#### [Exercise aim]
Rewrite the records below, changing "status menu" to "dropdown menu" and leaving everything else unchanged. Leave the pictures out of your version.
--- START ---
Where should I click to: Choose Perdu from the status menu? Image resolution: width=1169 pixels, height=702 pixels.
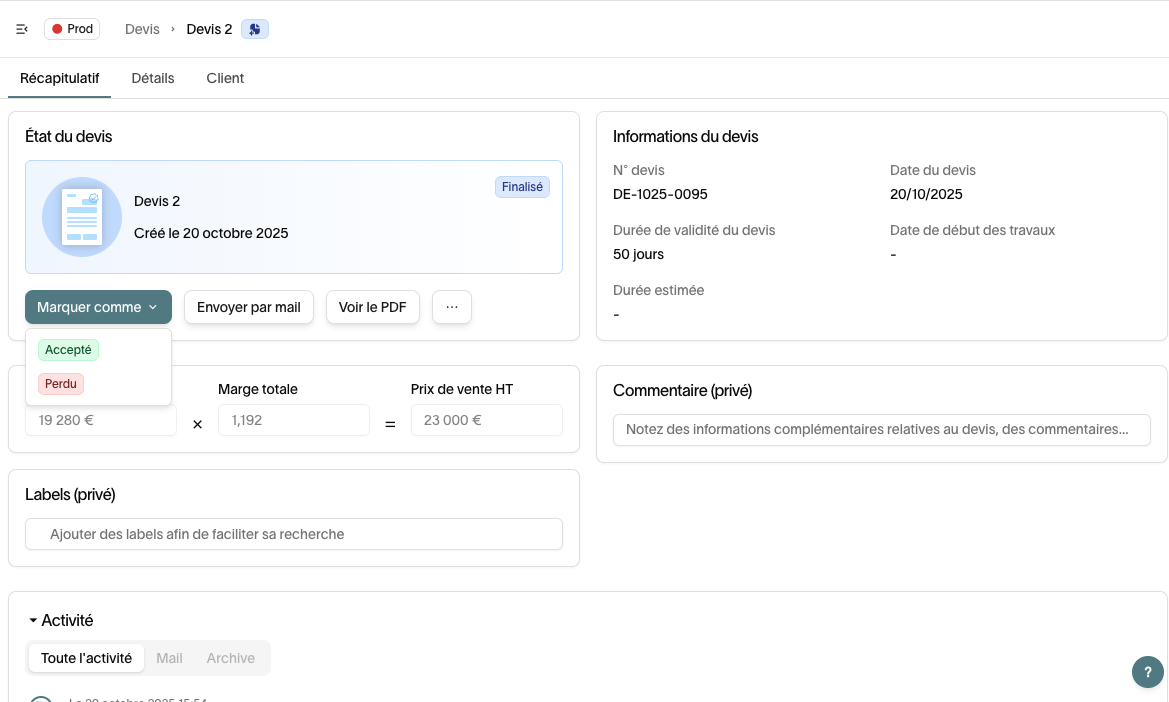coord(61,383)
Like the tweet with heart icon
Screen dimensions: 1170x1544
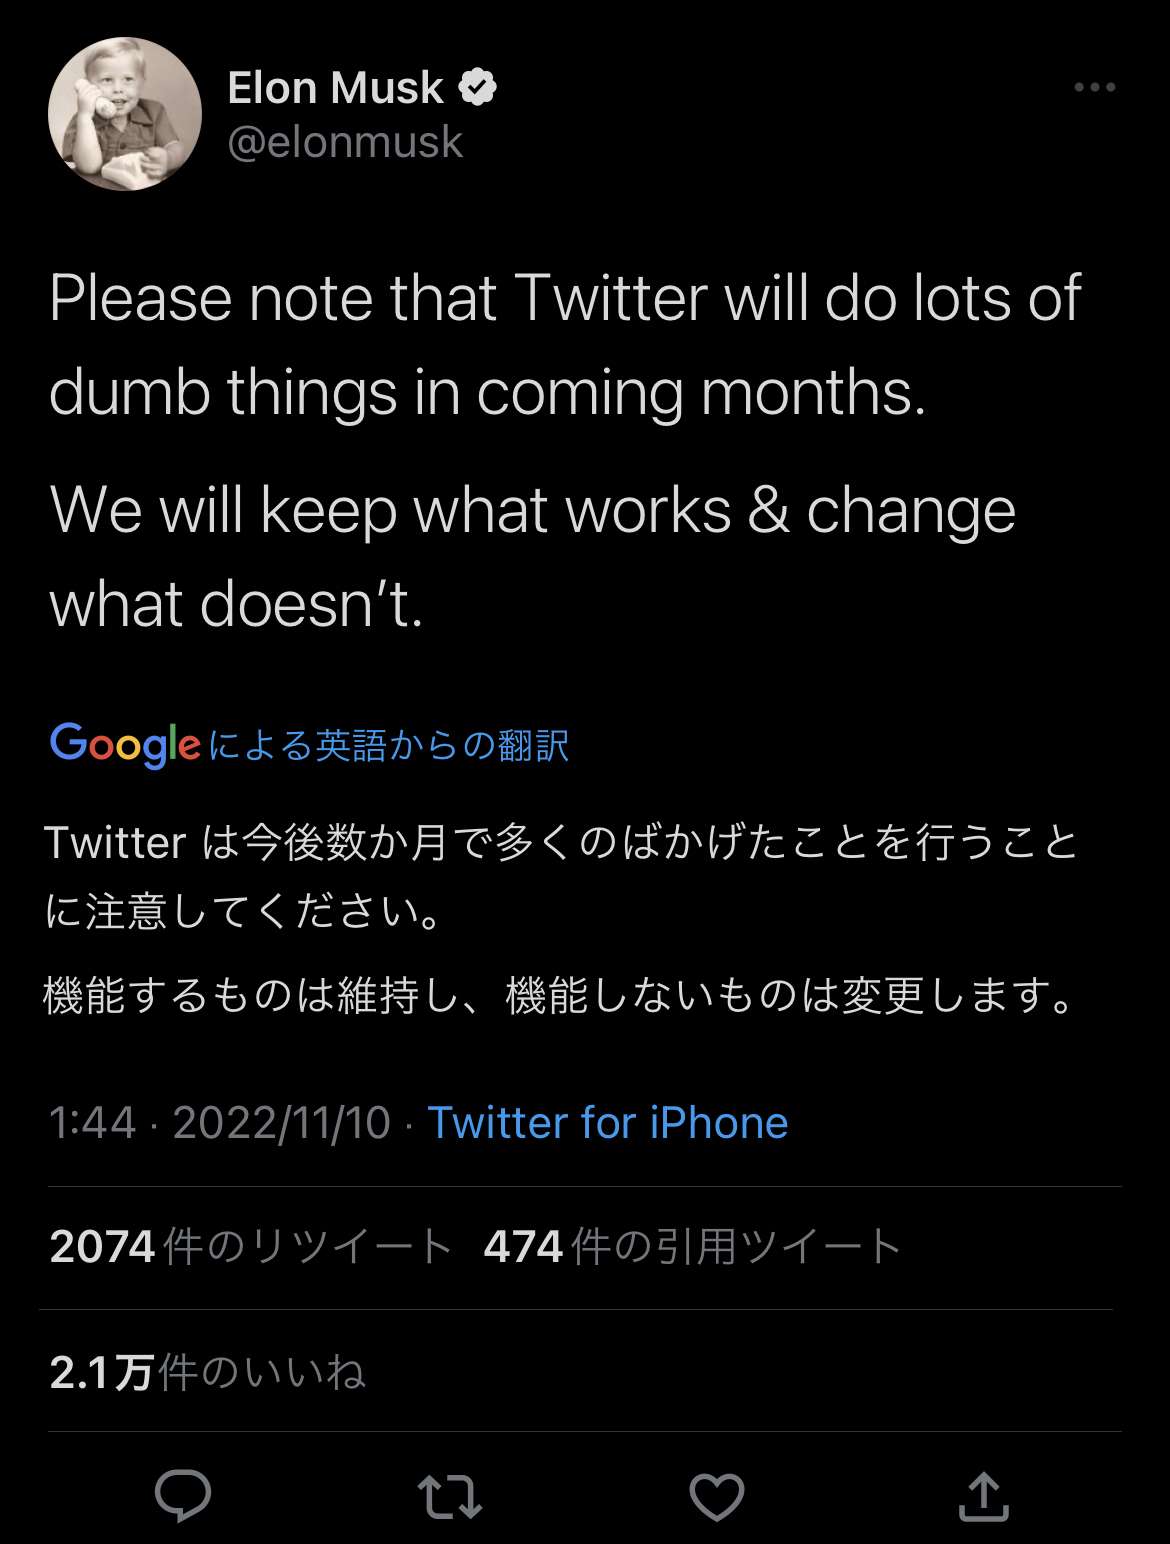pyautogui.click(x=717, y=1497)
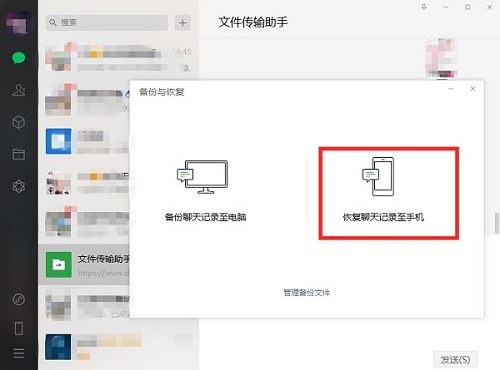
--- END ---
#### [Task response]
Where should I click to: Choose Perdu from the dropdown menu? Image resolution: width=1169 pixels, height=702 pixels.
coord(61,383)
Like the tweet with heart icon
Screen dimensions: 1170x1544
pyautogui.click(x=717, y=1497)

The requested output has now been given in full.